Recensione di Roberto Tomei

Nato dall’incontro di Francesca Scopelliti e della Fondazione Enzo Tortora con l’Unione delle Camere penali, il libro, da un lato esprime l’amore di Tortora per la sua Francesca, dall’altro lancia l’urlo di un innocente, e consapevole di essere tale, contro magistrati prigionieri del loro teorema. Questi, infatti, mostrando di credere alle parole dei pentiti, senza adeguatamente riscontrare le loro testimonianze, danno l’impressione di mirare soltanto a non compromettere la credibilità della loro inchiesta, laddove si sa che un buon giudice, lungi dall’”innamorarsi” delle sue ipotesi, prima di decidere deve vagliare tutte le circostanze di cui viene a conoscenza, sempre memore della presunzione di innocenza dell’incolpato, che nella vicenda di Tortora sembra essersi trasformata nel suo contrario, cioè nella presunzione di colpevolezza.

Come molti ricorderanno, Tortora, sostenuto dal Partito radicale, fece tesoro della sua esperienza per combattere fino all’ultimo per l’affermazione della terzietà del giudice, della separazione delle carriere tra magistratura inquirente e giudicante, nonché per la responsabilità civile dei magistrati. Una battaglia, quest’ultima, poi sfociata nel referendum, vinto con una maggioranza schiacciante, poi tradita dal Parlamento.

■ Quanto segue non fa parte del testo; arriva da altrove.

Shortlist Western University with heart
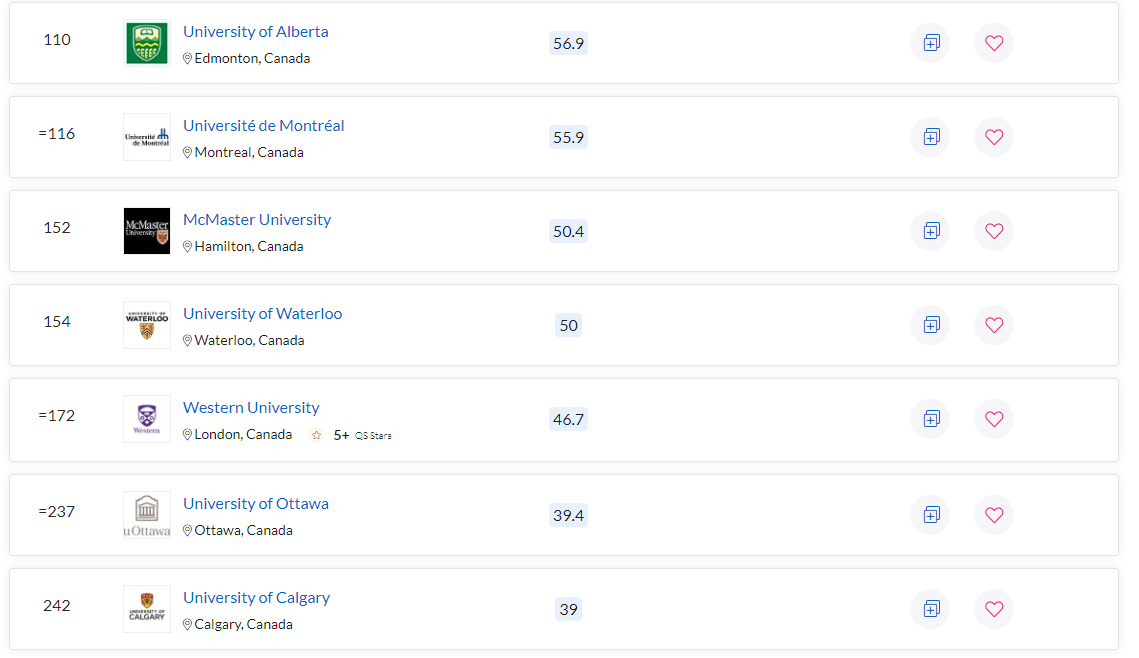 point(994,419)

Quel che gli capitò di passare durante la detenzione, Tortora lo racconta nel libro, intriso di tanto amore per Francesca, ma anche di tanta sofferenza per le condizioni del carcere. Al carcere, però, Tortora non si è mai rassegnato, fortunatamente sottraendosi a quel destino di suicidio che disgraziatamente accompagnerà l’incipiente stagione di Mani Pulite.

Tortora invece combatté, tra “rabbia e dolore”, il mondo del carcere gli fu “solidale”, e restò sempre forte nella sua convinzione che “la verità deve vincere” e che lui voleva “vederla in piedi”. Sappiamo come è andata a finire: Tortora riuscirà nel suo scopo, dopo aver finalmente trovato un giudice a Napoli; purtroppo morirà di lì a poco, nel 1988, a soli sessant’anni.

Il libro esprime certamente una grande contraddizione, cioè quella tra la vicenda patita da Tortora e i principi dello stato di diritto. Ma ciò che deve preoccupare maggiormente è il fatto che, al di là dei cambiamenti intervenuti nel nostro ordinamento, in teoria la situazione vissuta da Tortora potrebbe ripetersi ancora. Così come c’è da stare sicuri che certa stampa, come avvenne già per Tortora, sarebbe sicuramente lì pronta a sfruttare, ancora una volta, un caso analogo, sbattendo senza esitazioni il mostro in prima pagina.

La vicenda Tortora ha, dunque, molto da insegnare a molti. Sono tanti, insomma, i motivi che ci spingono a raccomandare la lettura del libro, che peraltro è scritto benissimo. Perché Tortora, oltre a essere innocente, era anche una persona colta.